Equal Protection, “General Equality” and Economic Discrimination From a U.S. Perspective

5 Colum. J. Eur. L. 281 (1999)

Gerald L. Neuman. Herbert Wechsler Professor of Federal Jurisprudence, Columbia Law School.

The evolution of a country’s constitutional law reflects both the particular historical experiences of the country and general trends of intellectual history shared among countries. The United States inherited its human rights tradition from Europe. Although much of its development has been self-referential, implicit reliance on broader intellectual trends and even explicit invocation of European thinkers and European legal developments have also contributed. Meanwhile, U.S. constitutionalism has been influential in other countries, and received special attention-which does not mean unquestioning imitation-in Germany.

In the field of constitutional equality, the U.S. practice of regarding equality before the law as a norm that prohibits arbitrary legislation, and not just as a guarantee of the equal application of laws by judges and administrators, influenced debates on the interpretation of the Weimar Constitution, and has become important constitutional doctrine under the post-war German constitution, or Grundgesetz (GG) of 1949.1 U.S. case law was closely studied in the 1920’s by Professor Gerhard Leibholz, later a Justice of the Federal Constitutional Court, who approved its focus on “objective arbitrariness”–the objective absence of any reasonable justification for unequal treatment.

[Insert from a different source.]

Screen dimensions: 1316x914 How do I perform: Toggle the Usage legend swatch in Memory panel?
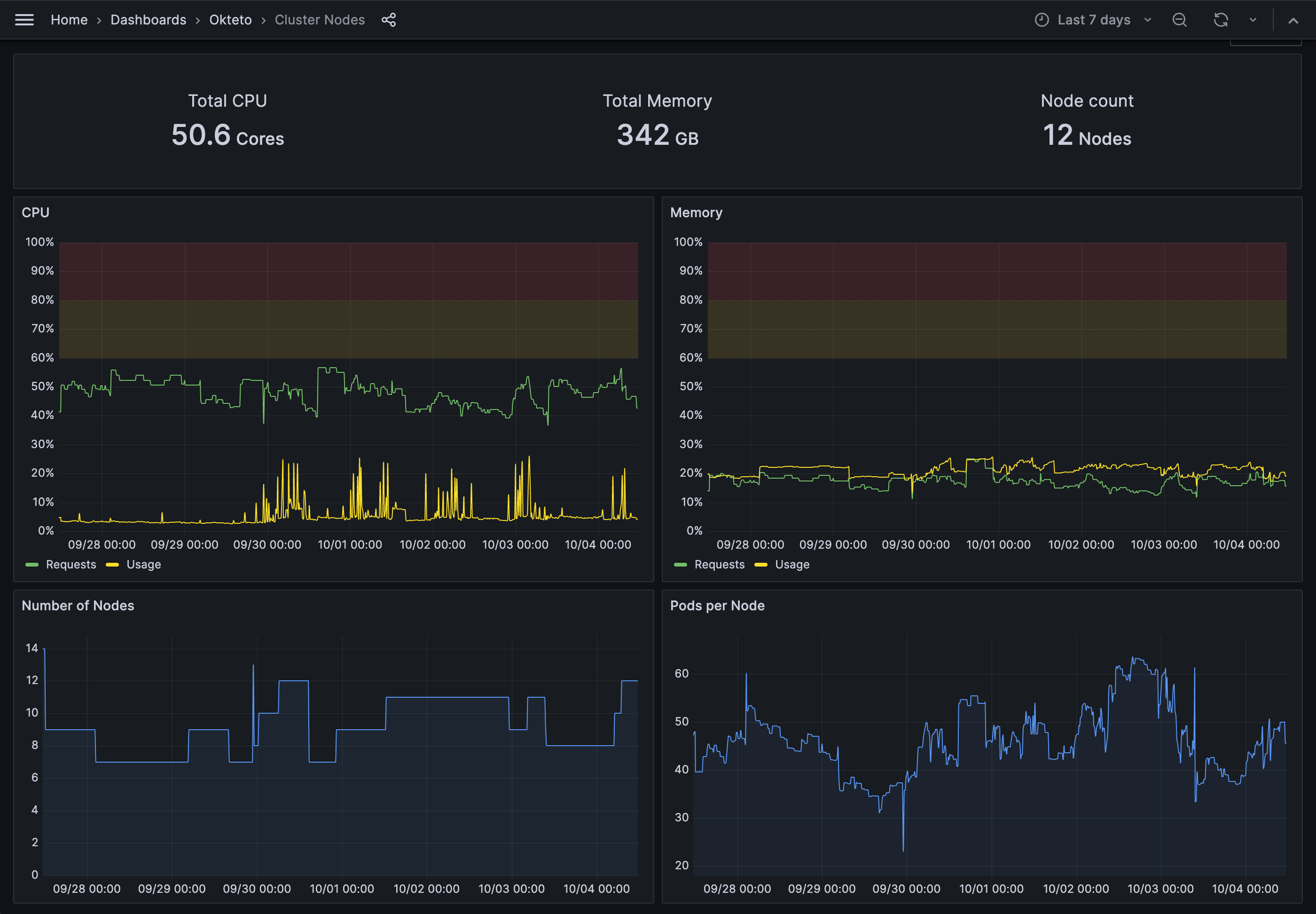761,564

U.S. equality law has evolved considerably since the 1920’s, partly by rejecting some of the cases that influenced German constitutional thinking. That evolution has not yet produced a consistent and stable doctrine, however, and methodological disagreements persist. German equality law (which has not ignored later developments in the United States) has also evolved, and has supplemented the inquiry into objective arbitrariness with other concepts. One might therefore ask whether U.S. and German equality law might reconverge; whether the modem German constitutional experience offers solutions to the dilemmas of U.S. equality law; and whether U.S. experience offers insights into German practice. Or are conditions in the United States and Germany insufficiently comparable for convergence to be likely or desirable? Or, even if conditions are comparable, has the path of constitutional development in each country led their conceptions of equality away from a common basis, so that convergence is not feasible? It is with these questions in mind that I will discuss “general equality” law from the United States perspective, with specific attention to economic discrimination.